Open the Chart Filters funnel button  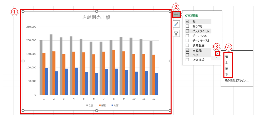(x=176, y=33)
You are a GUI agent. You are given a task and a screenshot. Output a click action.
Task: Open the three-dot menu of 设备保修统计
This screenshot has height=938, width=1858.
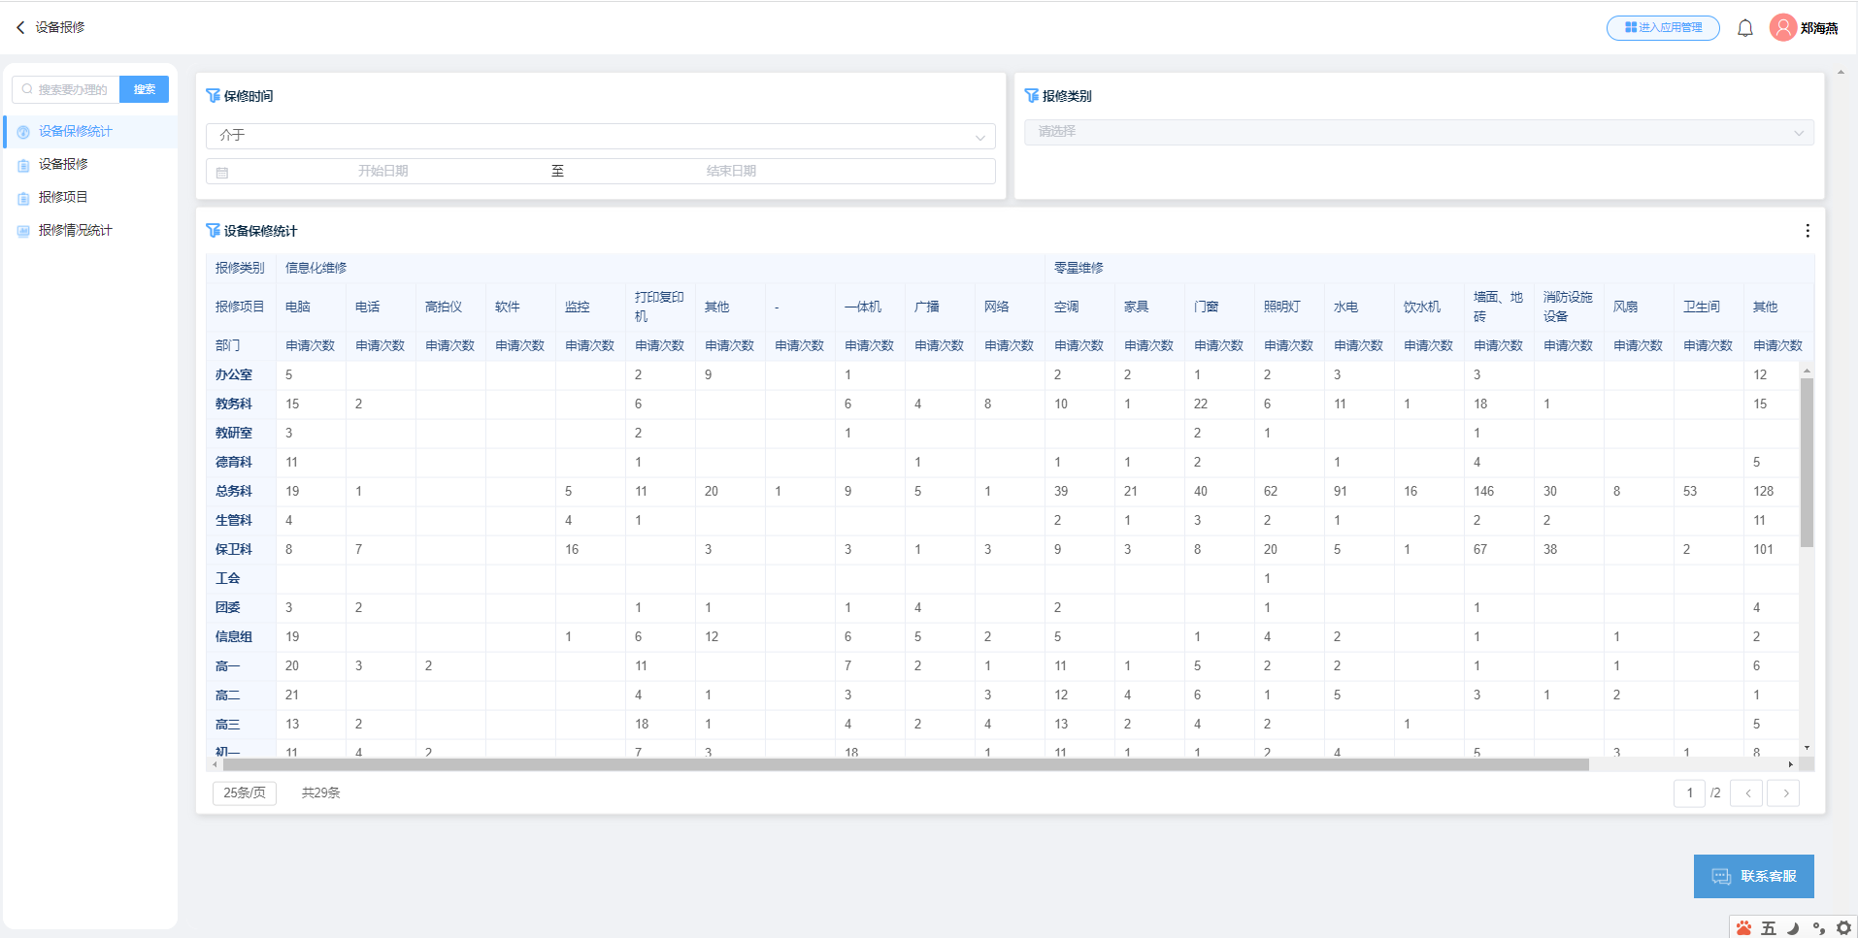click(x=1807, y=231)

•••

> Exercise details
Without any pictures, write out the lines running from the one containing "Task: Open the three-dot menu of 设备保修统计" through the end of the listing above, both included, exactly as given.

> Task response
Task: Open the three-dot menu of 设备保修统计
This screenshot has height=938, width=1858.
click(x=1807, y=231)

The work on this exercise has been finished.